Task to complete:
Would you copy each line of the records that includes the word "coordinates"?

(Pixel coordinate grounding data)
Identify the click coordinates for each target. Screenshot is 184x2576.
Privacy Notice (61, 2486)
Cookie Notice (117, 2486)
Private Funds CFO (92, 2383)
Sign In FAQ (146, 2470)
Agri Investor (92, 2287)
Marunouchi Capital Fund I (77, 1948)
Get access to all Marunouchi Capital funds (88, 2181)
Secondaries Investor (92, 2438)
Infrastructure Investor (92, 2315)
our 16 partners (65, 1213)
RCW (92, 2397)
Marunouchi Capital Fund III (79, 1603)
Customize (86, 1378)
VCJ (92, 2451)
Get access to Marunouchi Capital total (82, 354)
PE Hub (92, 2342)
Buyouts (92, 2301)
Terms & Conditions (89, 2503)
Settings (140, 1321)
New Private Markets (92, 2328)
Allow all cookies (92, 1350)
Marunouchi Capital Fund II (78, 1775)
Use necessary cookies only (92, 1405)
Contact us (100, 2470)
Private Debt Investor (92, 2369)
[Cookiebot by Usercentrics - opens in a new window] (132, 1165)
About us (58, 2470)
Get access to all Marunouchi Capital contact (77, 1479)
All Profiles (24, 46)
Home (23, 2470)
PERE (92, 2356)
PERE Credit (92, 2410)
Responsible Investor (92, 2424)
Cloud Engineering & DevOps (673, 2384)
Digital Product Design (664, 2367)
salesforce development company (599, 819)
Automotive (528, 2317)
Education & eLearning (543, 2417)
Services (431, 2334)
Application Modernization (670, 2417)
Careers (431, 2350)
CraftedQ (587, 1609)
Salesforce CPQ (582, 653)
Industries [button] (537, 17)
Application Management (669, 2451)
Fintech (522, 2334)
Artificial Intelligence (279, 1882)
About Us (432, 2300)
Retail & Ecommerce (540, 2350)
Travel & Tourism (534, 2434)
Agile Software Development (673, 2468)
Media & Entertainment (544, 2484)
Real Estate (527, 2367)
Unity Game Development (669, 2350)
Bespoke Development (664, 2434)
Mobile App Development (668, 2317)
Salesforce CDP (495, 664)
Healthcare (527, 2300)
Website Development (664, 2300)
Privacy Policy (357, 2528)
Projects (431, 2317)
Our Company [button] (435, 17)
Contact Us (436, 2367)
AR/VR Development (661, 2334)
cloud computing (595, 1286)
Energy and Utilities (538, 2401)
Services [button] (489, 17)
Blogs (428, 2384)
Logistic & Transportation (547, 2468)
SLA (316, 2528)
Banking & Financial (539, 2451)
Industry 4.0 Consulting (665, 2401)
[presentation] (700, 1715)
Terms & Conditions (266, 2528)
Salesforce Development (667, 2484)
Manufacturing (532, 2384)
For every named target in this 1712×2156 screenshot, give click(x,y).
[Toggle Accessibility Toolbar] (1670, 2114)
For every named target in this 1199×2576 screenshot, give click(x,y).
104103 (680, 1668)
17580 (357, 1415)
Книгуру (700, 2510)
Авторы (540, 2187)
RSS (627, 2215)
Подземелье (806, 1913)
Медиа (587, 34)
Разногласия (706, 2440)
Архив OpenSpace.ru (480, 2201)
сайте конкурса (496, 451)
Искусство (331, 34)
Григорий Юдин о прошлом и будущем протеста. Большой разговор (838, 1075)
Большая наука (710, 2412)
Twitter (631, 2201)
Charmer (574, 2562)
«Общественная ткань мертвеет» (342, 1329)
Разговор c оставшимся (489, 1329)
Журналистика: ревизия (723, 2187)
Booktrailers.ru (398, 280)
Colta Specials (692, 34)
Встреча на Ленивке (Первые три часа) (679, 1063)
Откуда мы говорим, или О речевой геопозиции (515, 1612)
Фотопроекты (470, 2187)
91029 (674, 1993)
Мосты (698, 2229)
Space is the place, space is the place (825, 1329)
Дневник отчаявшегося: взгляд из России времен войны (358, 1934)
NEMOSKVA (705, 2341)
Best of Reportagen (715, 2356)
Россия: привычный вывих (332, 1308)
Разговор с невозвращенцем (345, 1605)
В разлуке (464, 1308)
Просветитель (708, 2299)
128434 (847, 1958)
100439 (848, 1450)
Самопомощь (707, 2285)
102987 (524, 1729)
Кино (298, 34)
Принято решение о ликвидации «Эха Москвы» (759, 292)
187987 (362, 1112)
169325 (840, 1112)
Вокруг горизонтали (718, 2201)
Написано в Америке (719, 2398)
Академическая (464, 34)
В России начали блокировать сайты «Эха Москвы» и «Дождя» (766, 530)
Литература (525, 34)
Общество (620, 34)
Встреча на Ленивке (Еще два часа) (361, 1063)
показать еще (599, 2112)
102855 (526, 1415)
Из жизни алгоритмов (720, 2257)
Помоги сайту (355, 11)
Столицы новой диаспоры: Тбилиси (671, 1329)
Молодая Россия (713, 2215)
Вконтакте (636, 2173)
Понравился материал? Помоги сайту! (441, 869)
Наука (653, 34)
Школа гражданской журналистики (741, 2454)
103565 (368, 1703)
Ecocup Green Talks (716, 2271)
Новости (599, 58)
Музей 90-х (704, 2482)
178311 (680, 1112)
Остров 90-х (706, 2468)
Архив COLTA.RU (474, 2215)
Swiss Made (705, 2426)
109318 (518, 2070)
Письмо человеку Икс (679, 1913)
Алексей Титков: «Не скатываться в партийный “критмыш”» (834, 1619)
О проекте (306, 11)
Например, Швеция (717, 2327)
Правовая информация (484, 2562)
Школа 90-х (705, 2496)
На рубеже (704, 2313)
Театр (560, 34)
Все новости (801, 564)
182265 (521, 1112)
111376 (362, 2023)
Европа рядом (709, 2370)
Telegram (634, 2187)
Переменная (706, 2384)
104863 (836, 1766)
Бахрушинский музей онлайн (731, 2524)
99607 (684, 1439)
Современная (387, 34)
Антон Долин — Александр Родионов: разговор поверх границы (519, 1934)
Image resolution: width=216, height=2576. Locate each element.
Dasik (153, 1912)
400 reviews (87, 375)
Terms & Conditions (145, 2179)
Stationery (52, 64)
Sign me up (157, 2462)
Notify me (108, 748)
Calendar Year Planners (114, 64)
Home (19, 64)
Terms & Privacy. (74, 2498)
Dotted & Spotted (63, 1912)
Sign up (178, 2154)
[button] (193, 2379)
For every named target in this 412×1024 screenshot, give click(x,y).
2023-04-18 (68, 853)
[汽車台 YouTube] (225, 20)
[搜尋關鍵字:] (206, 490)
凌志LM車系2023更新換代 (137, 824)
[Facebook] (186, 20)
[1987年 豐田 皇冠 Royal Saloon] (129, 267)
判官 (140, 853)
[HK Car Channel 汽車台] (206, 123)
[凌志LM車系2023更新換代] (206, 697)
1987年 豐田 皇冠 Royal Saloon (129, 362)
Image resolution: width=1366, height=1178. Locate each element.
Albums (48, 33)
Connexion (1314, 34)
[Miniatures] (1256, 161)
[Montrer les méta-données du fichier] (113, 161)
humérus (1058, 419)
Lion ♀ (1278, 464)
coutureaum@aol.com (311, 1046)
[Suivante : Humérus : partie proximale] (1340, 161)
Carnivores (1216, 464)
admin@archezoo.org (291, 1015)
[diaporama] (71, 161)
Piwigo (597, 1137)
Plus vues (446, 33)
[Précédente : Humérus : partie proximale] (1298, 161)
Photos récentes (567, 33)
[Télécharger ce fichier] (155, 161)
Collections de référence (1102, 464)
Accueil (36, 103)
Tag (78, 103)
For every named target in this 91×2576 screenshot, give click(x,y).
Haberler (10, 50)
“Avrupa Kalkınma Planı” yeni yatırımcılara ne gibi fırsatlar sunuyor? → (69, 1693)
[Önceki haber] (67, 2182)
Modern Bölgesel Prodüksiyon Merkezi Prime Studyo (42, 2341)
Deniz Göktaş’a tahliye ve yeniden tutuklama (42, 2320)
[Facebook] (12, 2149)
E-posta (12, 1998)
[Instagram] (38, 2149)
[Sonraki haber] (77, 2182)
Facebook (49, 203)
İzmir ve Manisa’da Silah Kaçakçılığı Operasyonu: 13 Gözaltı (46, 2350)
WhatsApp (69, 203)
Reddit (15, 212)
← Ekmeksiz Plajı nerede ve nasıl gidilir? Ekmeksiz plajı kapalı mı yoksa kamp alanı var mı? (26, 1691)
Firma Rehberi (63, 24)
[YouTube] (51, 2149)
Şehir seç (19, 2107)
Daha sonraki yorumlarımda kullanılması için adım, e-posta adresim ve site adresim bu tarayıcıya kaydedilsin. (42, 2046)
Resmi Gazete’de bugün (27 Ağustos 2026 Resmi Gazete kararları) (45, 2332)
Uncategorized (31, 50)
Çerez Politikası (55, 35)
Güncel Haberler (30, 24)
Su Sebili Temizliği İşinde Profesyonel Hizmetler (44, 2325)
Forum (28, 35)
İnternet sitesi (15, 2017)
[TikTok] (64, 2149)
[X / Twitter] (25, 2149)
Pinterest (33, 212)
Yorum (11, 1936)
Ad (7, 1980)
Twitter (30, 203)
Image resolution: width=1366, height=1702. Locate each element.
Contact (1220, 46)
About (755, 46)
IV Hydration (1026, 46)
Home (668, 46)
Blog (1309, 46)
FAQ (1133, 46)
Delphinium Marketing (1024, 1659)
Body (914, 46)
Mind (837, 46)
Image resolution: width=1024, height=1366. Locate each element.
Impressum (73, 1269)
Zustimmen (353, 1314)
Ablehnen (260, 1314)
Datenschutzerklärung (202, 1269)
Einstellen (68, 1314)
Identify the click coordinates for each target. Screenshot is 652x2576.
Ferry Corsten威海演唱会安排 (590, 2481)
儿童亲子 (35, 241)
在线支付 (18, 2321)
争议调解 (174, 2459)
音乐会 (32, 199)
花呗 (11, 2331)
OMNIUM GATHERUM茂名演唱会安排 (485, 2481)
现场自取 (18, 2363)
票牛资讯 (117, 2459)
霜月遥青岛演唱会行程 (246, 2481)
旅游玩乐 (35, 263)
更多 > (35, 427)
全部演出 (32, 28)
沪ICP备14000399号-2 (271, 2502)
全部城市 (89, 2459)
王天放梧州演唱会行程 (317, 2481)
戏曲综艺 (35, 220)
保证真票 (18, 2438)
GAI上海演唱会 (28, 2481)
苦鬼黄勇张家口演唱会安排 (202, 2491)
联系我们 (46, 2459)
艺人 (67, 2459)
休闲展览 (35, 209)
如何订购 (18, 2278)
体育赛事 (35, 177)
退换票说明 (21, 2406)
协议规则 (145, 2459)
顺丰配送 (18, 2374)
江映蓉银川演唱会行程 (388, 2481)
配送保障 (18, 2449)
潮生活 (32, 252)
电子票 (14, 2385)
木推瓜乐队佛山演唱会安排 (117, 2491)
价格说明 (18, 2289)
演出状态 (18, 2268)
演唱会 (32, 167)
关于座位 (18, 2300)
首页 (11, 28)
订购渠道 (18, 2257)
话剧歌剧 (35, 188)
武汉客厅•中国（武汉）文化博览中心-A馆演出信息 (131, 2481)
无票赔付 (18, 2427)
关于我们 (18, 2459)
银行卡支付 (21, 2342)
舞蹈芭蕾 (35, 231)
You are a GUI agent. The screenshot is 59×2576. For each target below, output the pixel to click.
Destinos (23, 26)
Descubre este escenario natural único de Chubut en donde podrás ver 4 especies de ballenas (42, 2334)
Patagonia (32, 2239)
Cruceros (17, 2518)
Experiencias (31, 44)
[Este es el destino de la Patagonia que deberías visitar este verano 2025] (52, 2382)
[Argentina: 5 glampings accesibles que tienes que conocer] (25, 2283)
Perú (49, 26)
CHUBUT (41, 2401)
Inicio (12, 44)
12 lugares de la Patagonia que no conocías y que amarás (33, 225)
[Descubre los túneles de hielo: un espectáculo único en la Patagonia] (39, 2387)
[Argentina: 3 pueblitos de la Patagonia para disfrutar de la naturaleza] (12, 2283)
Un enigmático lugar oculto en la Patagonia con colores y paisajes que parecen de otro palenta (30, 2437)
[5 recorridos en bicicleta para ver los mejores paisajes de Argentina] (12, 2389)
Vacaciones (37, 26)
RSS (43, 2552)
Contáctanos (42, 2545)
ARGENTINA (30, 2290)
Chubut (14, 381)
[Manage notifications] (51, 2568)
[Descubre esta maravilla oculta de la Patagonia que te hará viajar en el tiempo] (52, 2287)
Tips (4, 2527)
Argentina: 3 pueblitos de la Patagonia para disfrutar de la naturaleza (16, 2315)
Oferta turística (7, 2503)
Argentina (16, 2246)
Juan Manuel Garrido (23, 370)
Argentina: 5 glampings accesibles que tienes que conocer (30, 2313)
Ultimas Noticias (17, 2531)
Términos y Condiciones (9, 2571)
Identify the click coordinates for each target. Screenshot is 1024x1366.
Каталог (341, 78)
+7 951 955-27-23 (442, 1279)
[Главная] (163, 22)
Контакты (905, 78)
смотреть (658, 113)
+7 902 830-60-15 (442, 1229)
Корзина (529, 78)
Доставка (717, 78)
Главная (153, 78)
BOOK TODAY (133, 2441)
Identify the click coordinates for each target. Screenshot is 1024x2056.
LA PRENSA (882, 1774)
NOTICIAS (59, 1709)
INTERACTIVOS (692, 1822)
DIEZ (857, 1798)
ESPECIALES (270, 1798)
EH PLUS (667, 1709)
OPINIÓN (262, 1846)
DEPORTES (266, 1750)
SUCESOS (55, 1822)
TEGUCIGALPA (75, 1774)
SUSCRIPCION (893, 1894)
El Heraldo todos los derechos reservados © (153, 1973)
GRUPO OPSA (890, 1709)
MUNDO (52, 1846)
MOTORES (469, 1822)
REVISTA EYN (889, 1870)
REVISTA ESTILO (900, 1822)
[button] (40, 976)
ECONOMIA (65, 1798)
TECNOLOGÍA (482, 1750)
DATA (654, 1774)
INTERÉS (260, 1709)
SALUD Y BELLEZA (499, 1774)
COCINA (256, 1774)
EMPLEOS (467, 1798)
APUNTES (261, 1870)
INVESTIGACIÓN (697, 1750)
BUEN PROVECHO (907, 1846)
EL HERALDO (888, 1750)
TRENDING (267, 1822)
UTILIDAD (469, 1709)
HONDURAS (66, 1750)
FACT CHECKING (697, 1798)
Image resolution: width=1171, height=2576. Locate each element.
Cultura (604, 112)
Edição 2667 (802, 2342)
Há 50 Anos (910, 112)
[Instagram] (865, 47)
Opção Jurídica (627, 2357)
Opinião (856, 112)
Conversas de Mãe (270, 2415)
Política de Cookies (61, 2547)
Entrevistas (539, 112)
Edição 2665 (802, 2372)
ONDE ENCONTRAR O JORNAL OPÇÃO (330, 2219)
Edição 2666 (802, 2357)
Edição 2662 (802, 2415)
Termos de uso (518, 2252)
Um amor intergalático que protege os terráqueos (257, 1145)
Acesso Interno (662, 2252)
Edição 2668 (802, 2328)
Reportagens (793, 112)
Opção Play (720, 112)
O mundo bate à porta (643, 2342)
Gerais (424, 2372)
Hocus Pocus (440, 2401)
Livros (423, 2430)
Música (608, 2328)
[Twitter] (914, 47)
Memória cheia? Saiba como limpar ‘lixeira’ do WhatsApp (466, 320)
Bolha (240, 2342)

Expected output:
Identify the click coordinates for each target. Screenshot is 184x2576.
Identify the click coordinates for each target. Screenshot is 652x2576.
Identify the click coordinates for each target. Screenshot is 1024x1366.
Identify the click coordinates for each target. Screenshot is 1024x2056.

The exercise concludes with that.